That link describes average maximum daily temperature in Hurghada, which doesn't really get to the point of cold (= winter signal) stratification.

Probably more relevant to this discussion is this commentary about Egyptian climate:

In deserts the temperature vary to a great degree, especially in summer; they may range from 7 °C (44.6 °F) at night, to 40 °C (104.0 °F) during the day. While the winter temperatures in deserts do not fluctuate as wildly, they can be as low as 0 °C (32 °F) at night, and as high as 18 °C (64.4 °F) during the day.

If you read some of the mandrake literature you'll find that there is frequent comment on its association with regions that have hot, dry summers and cold winters. This doesn't necessarily mean snow, and indeed I do dry stratification with just a few days of wet stratification at the end.
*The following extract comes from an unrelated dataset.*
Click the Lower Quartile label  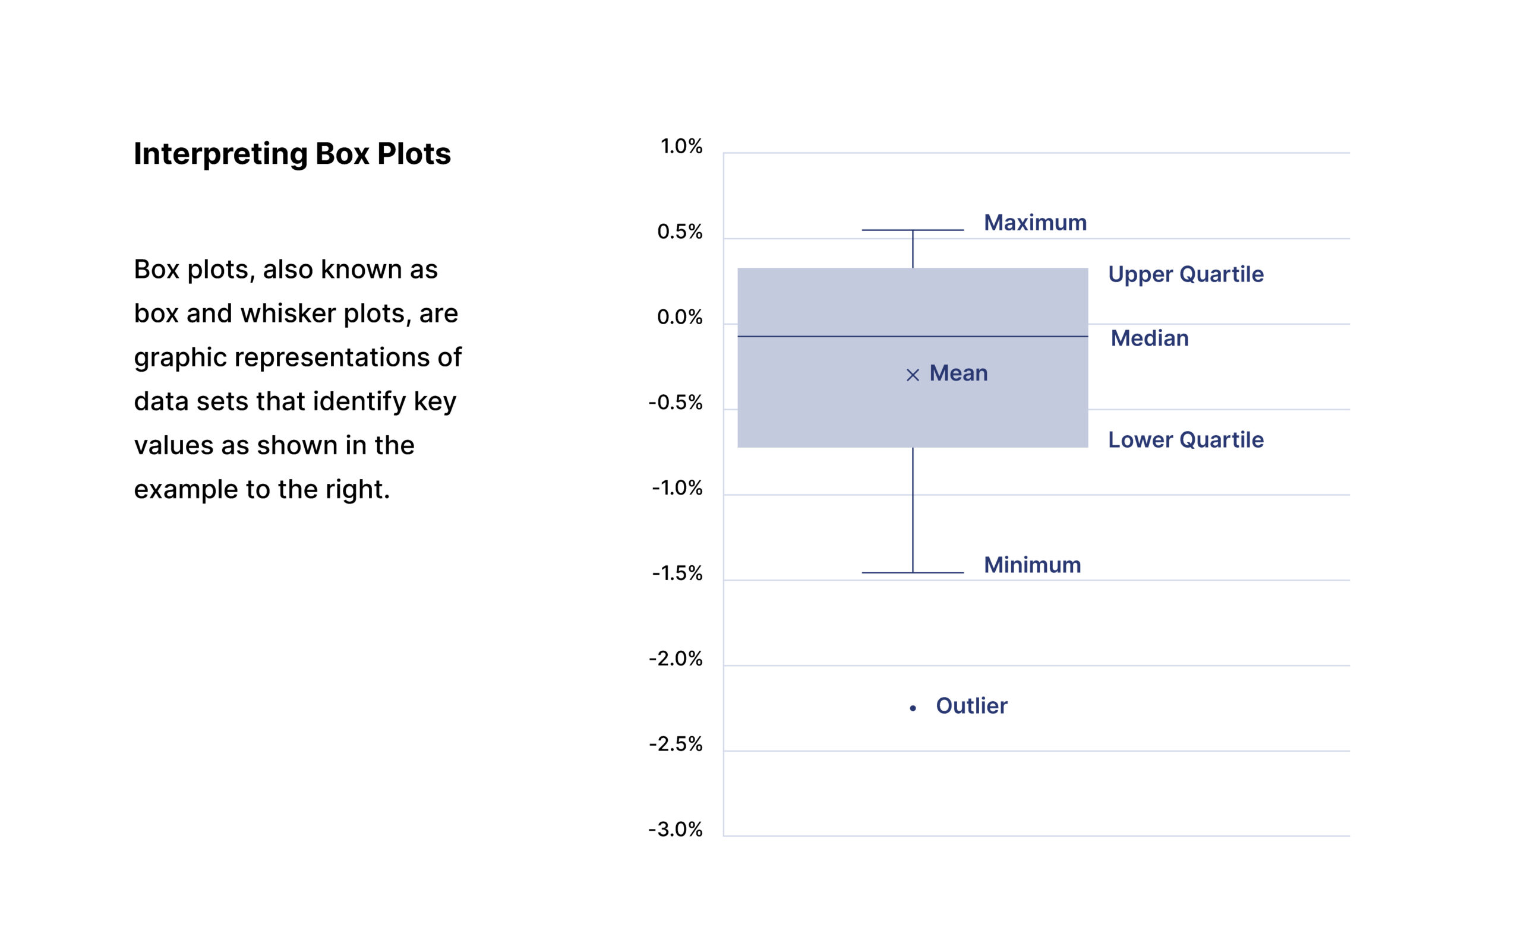(1186, 440)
But boy, do they wake up if you do chill them properly before planting.

Perhaps the African populations are less cold-activated, but given the patchy occurence of Mandragora officinarum in Africa I'm inclined to suspect that it's more of a relic there than a happy camper - the advantage probably comes once any lucky seeds germinate and they don't have to worry too much about the roots damping off, as mandrakes are not a fan of too much water.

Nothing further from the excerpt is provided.